"""

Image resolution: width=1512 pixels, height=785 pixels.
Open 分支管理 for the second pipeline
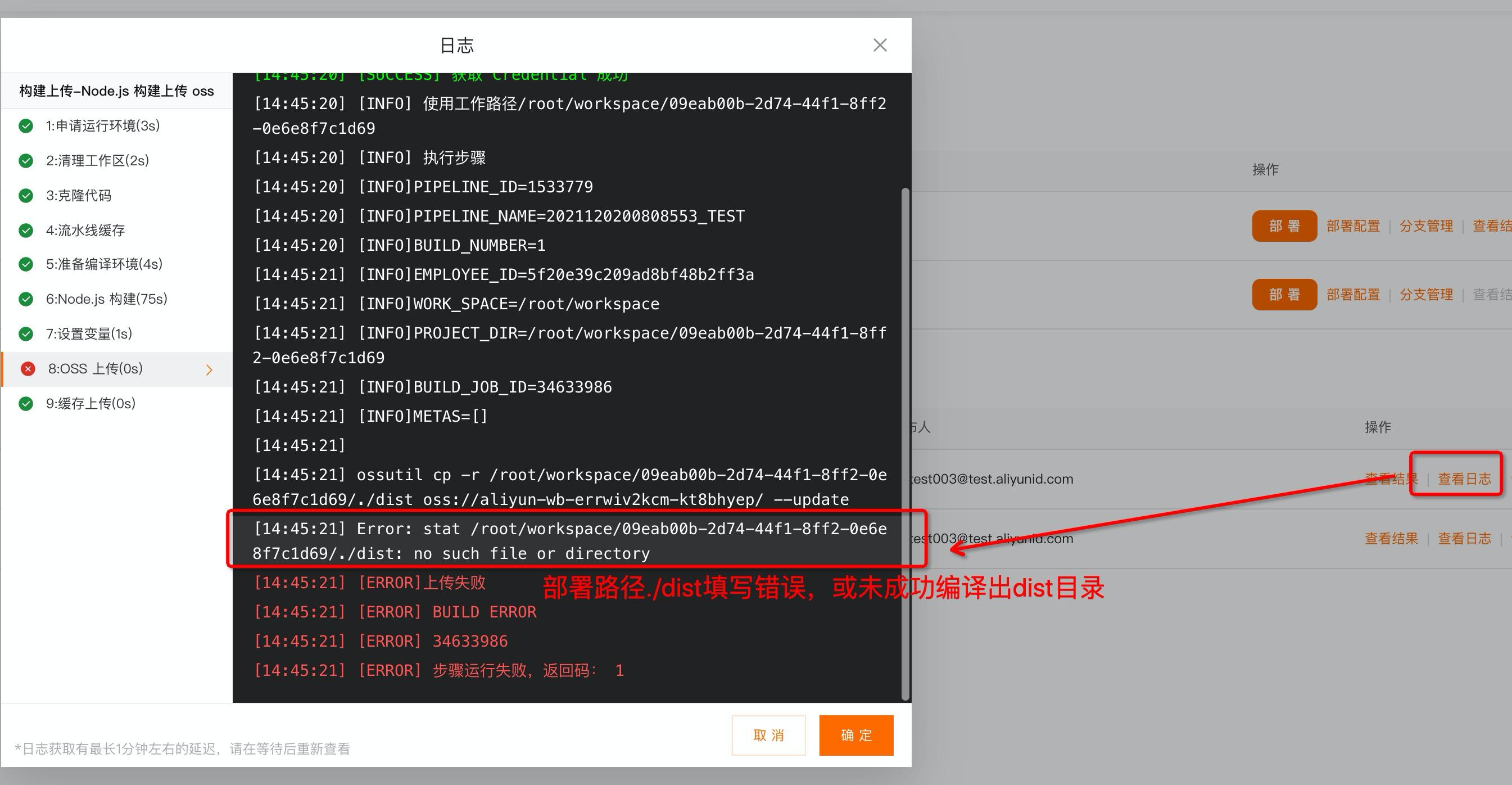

"""
"""

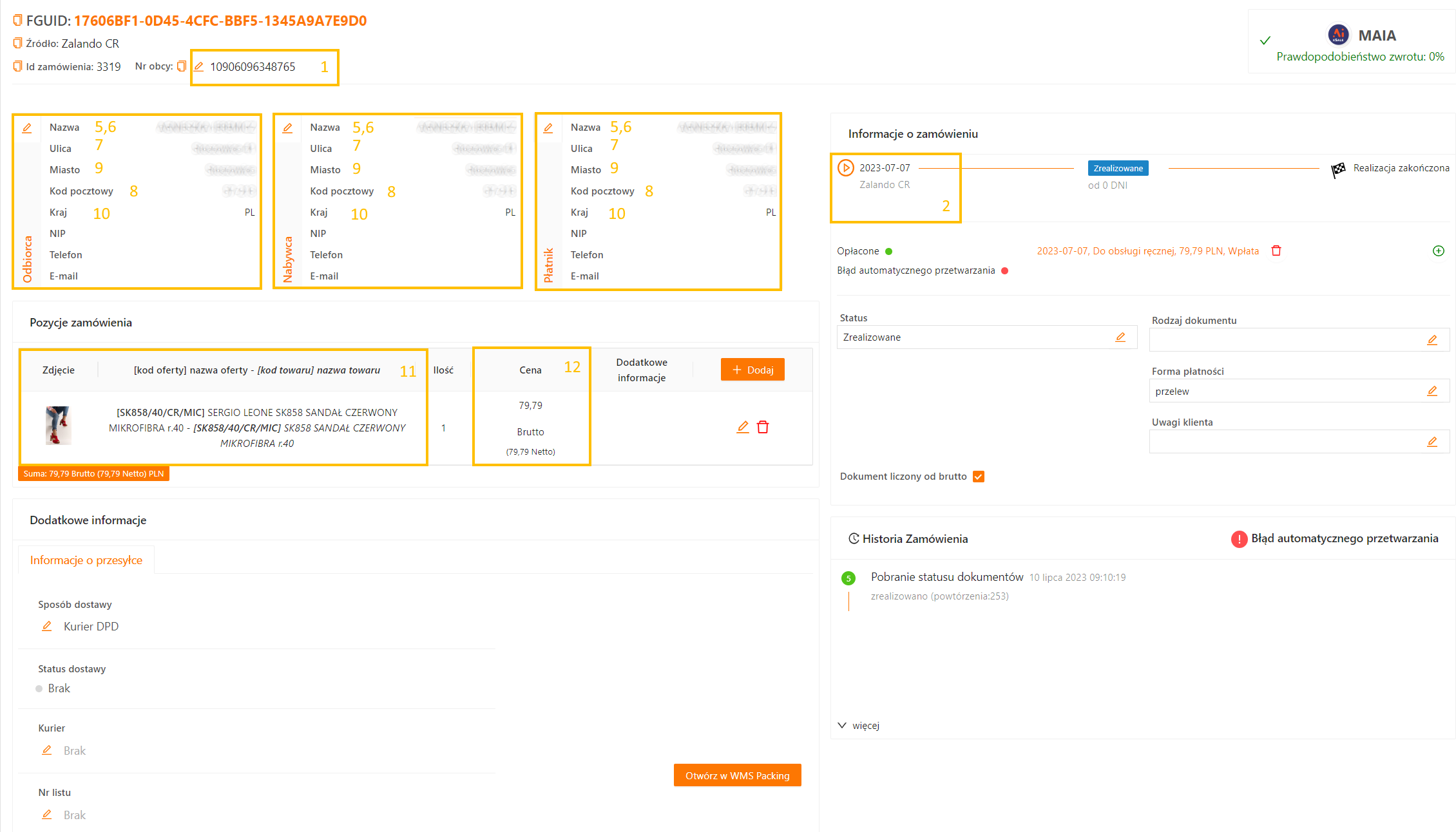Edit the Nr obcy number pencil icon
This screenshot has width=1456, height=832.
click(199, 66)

"""

### INSTRUCTIONS FOR THE TASK
In the listing above, find the line containing "Image resolution: width=1512" and the line containing "Open 分支管理 for the second pipeline", then repeat those two lines and everything between them exactly.

### ANSWER SPACE
Image resolution: width=1512 pixels, height=785 pixels.
Open 分支管理 for the second pipeline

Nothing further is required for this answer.